Die BSP kam statt der prognostizierten 40 nur auf unter 32 Prozent (2001: 17,2 Prozent), die NDSW stürzte von 42,7 auf knapp 20 Prozent ab. Die 2001 mit 18,2 Prozent abgewählte antikommunistisch-bürgerliche Oppositionsbewegung SDS konnte sich auch nicht erholen. In drei Parteien aufgespalten, kam die ODS unter Ex-Außenministerin Nadeschda Michajlowa auf 7,8 Prozent, die "Demokraten für ein starkes Bulgarien" von Ex-Premier Iwan Kostow auf 6,5 Prozent und die Bulgarische Volksunion unter dem Sofioter Bürgermeister Stefan Sofianski erreichte nur 5,2 Prozent.

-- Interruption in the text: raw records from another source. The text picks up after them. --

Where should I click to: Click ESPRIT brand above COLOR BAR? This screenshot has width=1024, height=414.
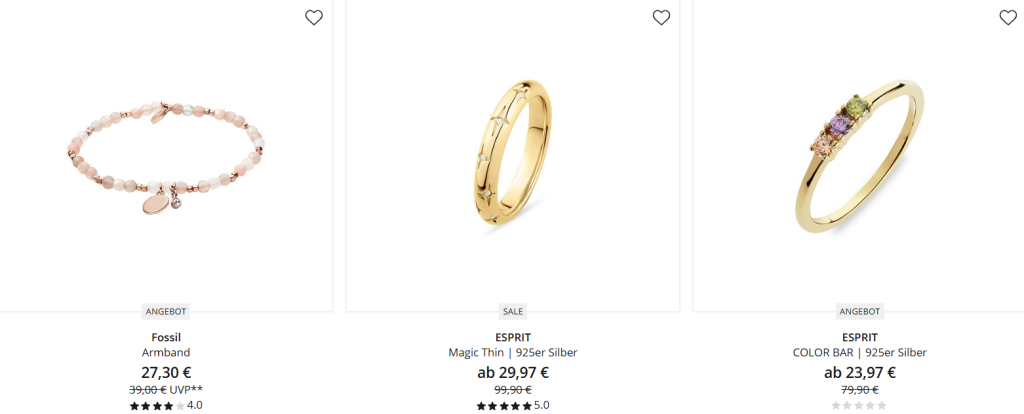[859, 338]
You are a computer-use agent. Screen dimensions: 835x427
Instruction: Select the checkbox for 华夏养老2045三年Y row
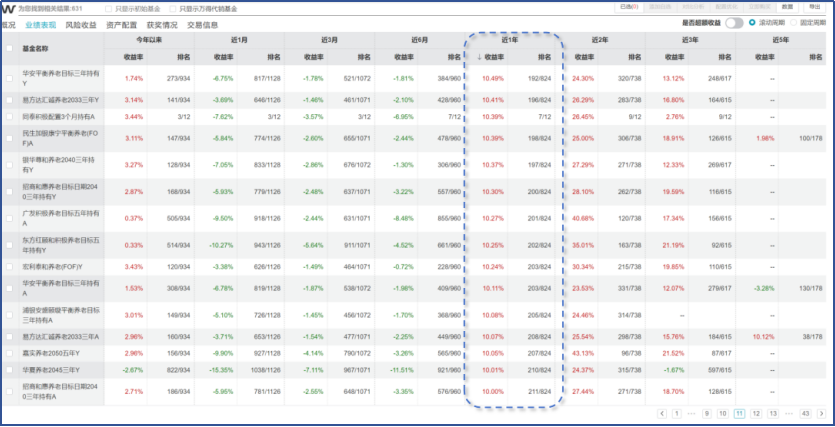9,369
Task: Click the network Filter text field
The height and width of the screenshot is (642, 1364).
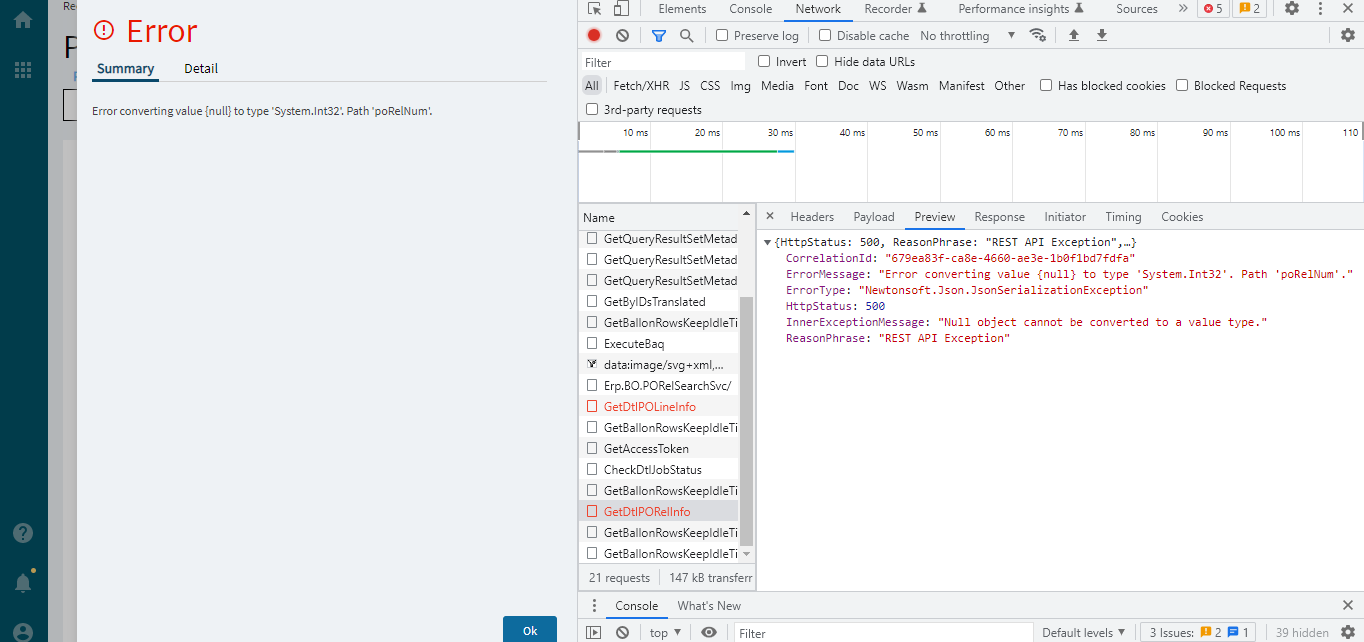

Die Koalitionspläne durcheinander würfelte mit 8,2 Prozent die erst vor anderthalb Monaten gegründete nationalpopulistische Partei Ataka (Angriff) von Wolen Siderow. Der 49jährige war ab 1990 Chefredakteur der inzwischen eingestellten SDS-Parteizeitung Demokrazija. Inzwischen moderiert er beim in Burgas gegründeten privaten Fernsehsender Skat-TV das Magazin "Ataka". Neben Berichten über die prekäre soziale Lage (der bulgarische Durchschnittslohn liegt bei 150 Euro) sind vor allem Themen wie "Zigeuner-Kriminalität" oder "Ausverkauf Bulgariens ans Ausland" die Quotenrenner. Als einzige Partei kritisierte Ataka scharf den Internationalen Währungsfonds und die Privatisierungen, agitierte gegen die Nato, geplante US-Stützpunkte sowie die Türken in Bulgarien. Zweiter Aufsteiger ist die muslimische DPS des Türken Ahmed Dogan, die schon sowohl der BSP als auch der NDSW als Mehrheitsbeschaffer diente: Sie legte von 7,5 auf 12,5 Prozent zu. Kurz vor der Wahl hatte Minister Dogan zahlreichen Zigeunersiedlungen ihre seit Jahren aufgelaufenen Stromschulden gestrichen.